Some entries follow. Reproduce exactly the lines starting at the one with "Image resolution: width=1024" and stopping after the one with "The height and width of the screenshot is (641, 1568).".
** Exercise input follows **
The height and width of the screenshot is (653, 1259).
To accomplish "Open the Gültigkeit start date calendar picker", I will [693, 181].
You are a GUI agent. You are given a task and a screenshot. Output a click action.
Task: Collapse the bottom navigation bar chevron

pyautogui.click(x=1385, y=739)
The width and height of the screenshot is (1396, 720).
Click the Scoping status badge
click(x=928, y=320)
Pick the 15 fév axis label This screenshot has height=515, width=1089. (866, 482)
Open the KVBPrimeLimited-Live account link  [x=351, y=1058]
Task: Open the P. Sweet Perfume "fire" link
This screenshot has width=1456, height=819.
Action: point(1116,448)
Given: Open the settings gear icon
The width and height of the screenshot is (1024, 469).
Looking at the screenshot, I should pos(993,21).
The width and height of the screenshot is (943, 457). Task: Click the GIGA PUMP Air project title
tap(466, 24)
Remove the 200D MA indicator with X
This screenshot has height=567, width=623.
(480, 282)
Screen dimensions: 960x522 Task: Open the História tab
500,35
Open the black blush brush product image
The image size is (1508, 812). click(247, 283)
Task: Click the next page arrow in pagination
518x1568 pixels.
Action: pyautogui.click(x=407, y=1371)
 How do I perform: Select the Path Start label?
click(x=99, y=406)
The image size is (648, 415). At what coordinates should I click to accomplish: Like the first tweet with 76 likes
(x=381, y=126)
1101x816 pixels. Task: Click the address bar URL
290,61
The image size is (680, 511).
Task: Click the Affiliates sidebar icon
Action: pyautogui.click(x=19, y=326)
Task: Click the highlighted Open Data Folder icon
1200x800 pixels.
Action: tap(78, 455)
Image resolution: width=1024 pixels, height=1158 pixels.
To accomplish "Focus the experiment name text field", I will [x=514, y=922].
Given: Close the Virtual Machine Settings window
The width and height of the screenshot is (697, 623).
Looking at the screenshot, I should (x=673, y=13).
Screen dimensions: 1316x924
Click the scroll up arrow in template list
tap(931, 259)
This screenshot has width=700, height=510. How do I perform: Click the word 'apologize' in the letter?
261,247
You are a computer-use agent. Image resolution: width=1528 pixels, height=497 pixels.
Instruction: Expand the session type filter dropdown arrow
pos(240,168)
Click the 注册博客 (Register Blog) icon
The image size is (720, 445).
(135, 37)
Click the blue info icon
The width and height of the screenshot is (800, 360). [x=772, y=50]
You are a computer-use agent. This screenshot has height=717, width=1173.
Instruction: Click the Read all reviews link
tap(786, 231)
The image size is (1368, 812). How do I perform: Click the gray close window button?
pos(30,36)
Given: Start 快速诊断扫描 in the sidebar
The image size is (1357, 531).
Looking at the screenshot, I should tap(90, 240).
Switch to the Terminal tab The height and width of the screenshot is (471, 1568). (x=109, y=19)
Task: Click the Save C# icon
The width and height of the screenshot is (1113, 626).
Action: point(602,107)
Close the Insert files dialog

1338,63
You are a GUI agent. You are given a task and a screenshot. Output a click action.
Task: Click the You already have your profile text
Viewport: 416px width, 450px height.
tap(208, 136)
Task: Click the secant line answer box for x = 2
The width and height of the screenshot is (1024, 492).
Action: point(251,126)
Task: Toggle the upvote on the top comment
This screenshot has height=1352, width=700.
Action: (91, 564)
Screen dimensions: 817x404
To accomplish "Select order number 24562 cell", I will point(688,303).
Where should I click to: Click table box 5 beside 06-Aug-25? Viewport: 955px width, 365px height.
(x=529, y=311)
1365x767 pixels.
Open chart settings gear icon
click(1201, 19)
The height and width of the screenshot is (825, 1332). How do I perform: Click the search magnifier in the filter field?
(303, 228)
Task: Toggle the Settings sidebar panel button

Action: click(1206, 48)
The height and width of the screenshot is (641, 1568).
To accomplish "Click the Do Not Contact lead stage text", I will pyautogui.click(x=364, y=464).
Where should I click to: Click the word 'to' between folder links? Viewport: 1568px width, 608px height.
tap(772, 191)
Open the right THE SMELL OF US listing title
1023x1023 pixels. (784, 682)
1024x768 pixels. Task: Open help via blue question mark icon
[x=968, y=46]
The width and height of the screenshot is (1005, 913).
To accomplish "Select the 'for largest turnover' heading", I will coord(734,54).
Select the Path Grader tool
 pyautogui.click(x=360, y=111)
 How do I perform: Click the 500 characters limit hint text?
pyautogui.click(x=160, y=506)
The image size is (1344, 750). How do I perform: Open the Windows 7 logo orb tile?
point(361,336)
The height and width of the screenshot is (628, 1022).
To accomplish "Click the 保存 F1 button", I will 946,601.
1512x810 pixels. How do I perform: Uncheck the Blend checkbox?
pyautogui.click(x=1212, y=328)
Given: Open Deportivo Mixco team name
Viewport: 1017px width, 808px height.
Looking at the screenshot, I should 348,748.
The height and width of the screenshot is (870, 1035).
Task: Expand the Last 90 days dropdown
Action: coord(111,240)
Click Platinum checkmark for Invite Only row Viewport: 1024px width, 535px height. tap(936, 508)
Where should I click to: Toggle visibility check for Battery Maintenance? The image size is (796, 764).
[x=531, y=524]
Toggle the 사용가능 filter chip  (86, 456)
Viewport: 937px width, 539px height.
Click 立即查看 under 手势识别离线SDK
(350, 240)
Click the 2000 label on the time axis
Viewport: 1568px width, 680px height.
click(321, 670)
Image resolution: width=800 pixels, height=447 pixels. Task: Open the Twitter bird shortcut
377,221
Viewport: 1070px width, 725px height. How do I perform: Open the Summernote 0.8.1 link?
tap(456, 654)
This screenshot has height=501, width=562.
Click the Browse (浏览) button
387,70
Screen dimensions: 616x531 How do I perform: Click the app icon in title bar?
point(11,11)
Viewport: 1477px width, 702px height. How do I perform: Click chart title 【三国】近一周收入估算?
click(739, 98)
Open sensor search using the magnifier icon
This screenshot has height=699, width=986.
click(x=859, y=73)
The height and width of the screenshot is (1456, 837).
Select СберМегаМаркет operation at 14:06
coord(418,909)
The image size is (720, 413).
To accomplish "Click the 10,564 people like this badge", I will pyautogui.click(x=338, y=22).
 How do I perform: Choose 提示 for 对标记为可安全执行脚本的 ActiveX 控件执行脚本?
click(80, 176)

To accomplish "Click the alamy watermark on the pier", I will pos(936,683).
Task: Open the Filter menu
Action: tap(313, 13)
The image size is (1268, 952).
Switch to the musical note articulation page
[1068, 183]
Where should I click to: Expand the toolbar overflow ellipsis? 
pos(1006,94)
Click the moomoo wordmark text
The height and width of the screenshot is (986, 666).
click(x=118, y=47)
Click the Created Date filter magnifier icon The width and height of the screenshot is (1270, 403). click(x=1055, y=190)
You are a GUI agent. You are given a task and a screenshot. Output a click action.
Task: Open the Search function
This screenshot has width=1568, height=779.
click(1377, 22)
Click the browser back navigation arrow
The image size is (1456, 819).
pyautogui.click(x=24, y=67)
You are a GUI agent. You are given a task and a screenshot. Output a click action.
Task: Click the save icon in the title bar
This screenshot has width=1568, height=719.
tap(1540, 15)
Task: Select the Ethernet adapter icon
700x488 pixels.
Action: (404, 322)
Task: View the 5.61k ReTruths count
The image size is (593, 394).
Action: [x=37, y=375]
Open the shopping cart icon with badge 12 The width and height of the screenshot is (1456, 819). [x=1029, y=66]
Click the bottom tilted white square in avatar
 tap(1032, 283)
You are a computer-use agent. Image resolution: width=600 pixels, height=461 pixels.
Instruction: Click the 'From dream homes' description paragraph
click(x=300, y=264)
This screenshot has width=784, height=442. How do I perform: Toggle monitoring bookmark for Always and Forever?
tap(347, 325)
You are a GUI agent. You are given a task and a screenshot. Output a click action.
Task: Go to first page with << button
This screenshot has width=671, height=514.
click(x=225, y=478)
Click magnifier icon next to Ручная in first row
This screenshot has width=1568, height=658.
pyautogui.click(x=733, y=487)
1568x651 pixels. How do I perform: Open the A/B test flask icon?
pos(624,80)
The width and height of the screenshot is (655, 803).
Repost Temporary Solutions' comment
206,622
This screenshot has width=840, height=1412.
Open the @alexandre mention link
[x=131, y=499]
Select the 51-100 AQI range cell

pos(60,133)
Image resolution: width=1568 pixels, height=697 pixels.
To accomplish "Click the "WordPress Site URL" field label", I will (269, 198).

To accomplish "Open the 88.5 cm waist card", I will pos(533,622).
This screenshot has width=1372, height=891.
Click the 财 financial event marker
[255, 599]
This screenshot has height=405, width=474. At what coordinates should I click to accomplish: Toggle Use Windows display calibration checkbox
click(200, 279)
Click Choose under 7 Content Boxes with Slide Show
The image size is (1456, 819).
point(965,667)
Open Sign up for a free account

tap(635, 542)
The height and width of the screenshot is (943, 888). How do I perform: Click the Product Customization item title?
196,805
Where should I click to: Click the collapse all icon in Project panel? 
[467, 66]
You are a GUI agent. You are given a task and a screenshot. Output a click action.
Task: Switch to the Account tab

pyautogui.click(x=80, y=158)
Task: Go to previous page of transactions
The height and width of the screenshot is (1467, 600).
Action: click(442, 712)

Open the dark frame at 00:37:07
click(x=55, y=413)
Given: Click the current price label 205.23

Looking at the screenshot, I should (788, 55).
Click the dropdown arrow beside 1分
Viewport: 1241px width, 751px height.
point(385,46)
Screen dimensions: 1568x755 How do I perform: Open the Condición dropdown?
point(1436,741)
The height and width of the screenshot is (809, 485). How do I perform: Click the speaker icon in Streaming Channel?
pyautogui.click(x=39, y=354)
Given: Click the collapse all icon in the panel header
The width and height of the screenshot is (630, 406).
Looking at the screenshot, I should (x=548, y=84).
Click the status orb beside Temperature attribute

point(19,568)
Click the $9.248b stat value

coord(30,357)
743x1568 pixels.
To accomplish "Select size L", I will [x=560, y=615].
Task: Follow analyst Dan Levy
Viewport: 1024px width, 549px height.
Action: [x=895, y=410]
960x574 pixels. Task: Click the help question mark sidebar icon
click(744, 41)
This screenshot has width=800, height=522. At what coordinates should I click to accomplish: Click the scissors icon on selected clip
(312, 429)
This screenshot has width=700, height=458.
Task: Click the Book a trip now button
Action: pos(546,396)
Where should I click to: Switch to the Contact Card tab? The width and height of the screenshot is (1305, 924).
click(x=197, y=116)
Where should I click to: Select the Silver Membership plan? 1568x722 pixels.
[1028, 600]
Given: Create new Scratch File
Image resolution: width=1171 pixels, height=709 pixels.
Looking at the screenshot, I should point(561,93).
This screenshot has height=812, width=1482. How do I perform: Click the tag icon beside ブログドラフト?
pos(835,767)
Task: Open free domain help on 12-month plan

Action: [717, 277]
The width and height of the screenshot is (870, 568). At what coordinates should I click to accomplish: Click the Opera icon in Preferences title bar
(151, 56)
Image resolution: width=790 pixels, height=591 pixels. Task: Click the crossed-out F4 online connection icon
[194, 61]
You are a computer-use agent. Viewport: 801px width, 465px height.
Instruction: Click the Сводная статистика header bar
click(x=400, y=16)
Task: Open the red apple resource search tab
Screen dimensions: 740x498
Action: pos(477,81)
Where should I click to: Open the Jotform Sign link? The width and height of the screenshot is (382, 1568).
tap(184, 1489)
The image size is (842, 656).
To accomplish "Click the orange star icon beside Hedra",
** End of Exercise input **
### Exercise result:
Image resolution: width=1024 pixels, height=1158 pixels.
To accomplish "Focus the experiment name text field", I will [x=514, y=922].
Given: Close the Virtual Machine Settings window
The width and height of the screenshot is (697, 623).
Looking at the screenshot, I should (x=673, y=13).
Screen dimensions: 1316x924
Click the scroll up arrow in template list
tap(931, 259)
This screenshot has width=700, height=510. How do I perform: Click the word 'apologize' in the letter?
261,247
You are a computer-use agent. Image resolution: width=1528 pixels, height=497 pixels.
Instruction: Expand the session type filter dropdown arrow
pos(240,168)
Click the 注册博客 (Register Blog) icon
The image size is (720, 445).
(135, 37)
Click the blue info icon
The width and height of the screenshot is (800, 360). [x=772, y=50]
You are a computer-use agent. This screenshot has height=717, width=1173.
Instruction: Click the Read all reviews link
tap(786, 231)
The image size is (1368, 812). How do I perform: Click the gray close window button?
pos(30,36)
Given: Start 快速诊断扫描 in the sidebar
The image size is (1357, 531).
Looking at the screenshot, I should tap(90, 240).
Switch to the Terminal tab The height and width of the screenshot is (471, 1568). (x=109, y=19)
Task: Click the Save C# icon
The width and height of the screenshot is (1113, 626).
Action: point(602,107)
Close the Insert files dialog

1338,63
You are a GUI agent. You are given a task and a screenshot. Output a click action.
Task: Click the You already have your profile text
Viewport: 416px width, 450px height.
tap(208, 136)
Task: Click the secant line answer box for x = 2
The width and height of the screenshot is (1024, 492).
Action: point(251,126)
Task: Toggle the upvote on the top comment
This screenshot has height=1352, width=700.
Action: (91, 564)
Screen dimensions: 817x404
To accomplish "Select order number 24562 cell", I will point(688,303).
Where should I click to: Click table box 5 beside 06-Aug-25? Viewport: 955px width, 365px height.
(x=529, y=311)
1365x767 pixels.
Open chart settings gear icon
click(1201, 19)
The height and width of the screenshot is (825, 1332). How do I perform: Click the search magnifier in the filter field?
(303, 228)
Task: Toggle the Settings sidebar panel button

Action: click(1206, 48)
The height and width of the screenshot is (641, 1568).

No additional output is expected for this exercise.